Sweetly scented blue flowers, on low growing plants with heart shaped leaves. Spreading habit, wildflower.
Plants can be grown as a ground cover when spaced about 30cm apart each way. They make an effective weed-excluding cover.
Sweet violet has a long and proven history of folk medicine use.
Succeeds in most soils but prefers a cool moist well-drained humus-rich soil in partial or dappled shade and protection from scorching winds. When grown in the open it prefers a moderately heavy rich soil.
The plants will often self-sow freely when well-sited. They can also spread fairly rapidly at the roots when they are growing well. Responds well to an annual replanting in rich loose leafy soils.
Young leaves and flower buds - raw or cooked. Usually available all through the winter. The leaves have a very mild flavour, though they soon become quite tough as they grow older. They make a very good salad, their mild flavour enabling them to be used in bulk whilst other stronger-tasting leaves can then be added to give more flavour. When added to soup they thicken it in much the same way as okra. Also used as a flavouring in puddings etc.
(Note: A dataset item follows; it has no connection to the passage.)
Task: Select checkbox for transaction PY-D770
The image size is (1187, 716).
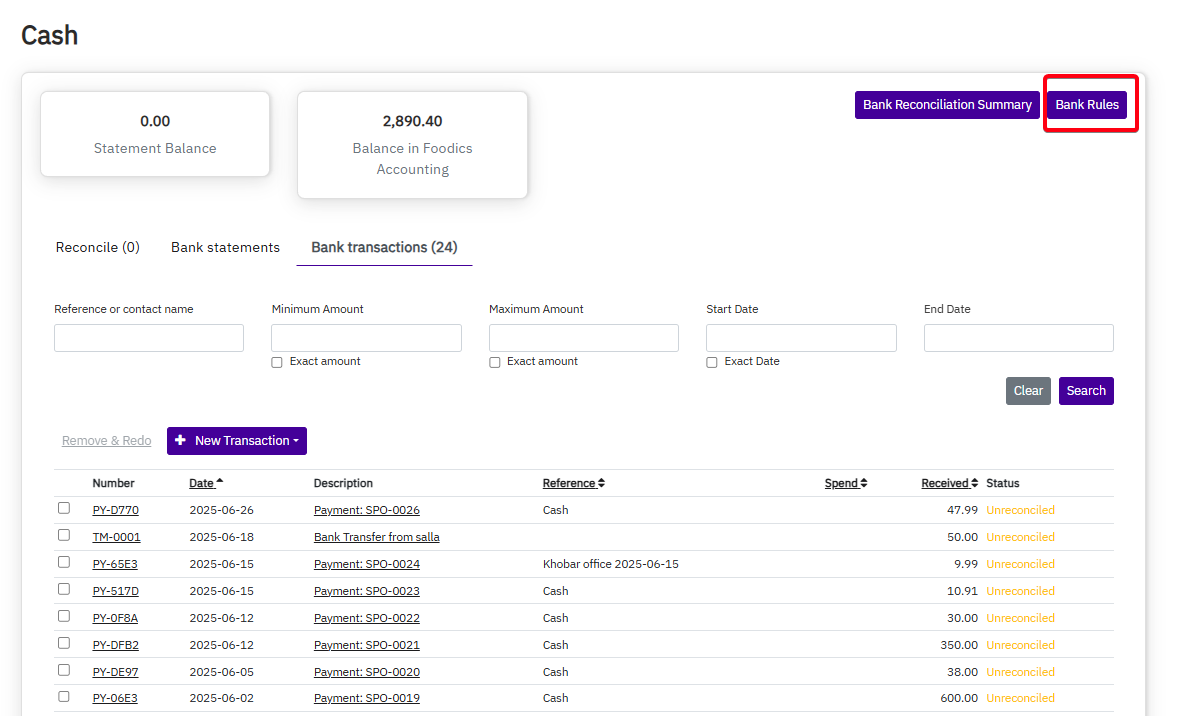Action: pos(64,509)
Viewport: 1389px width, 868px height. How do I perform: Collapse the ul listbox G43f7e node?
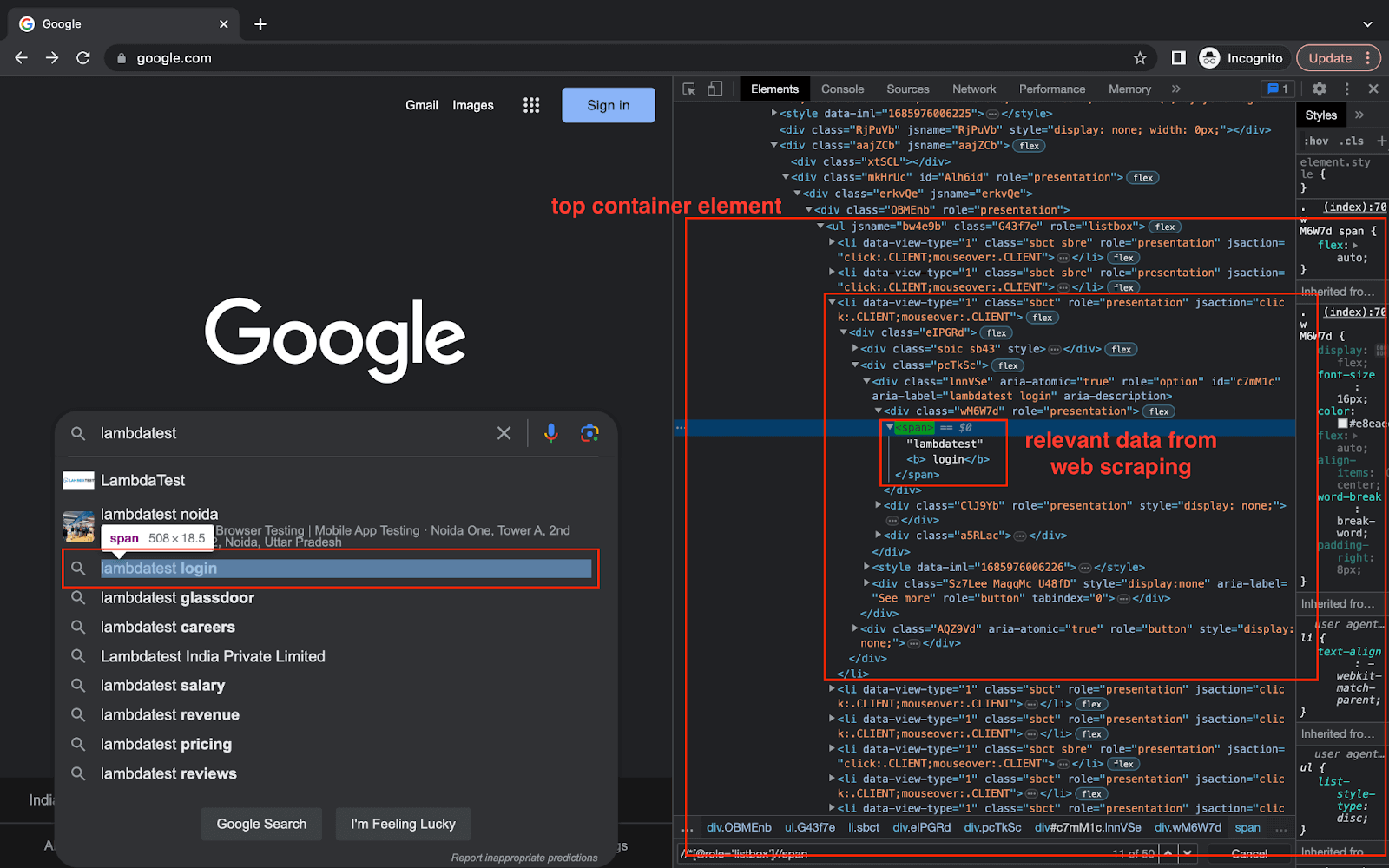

A tea can be made from the leaves.
Flowers - raw. Used to decorate salads and desserts. A sweet mild flavour with a delicate perfume, the flowers are an especially welcome decoration for the salad bowl since they are available in late winter. The flowers are also used fresh to flavour and colour confectionery. A soothing tea can be made from the leaves and flowers.
A leaf extract is used to flavour sweets, baked goods and ice cream.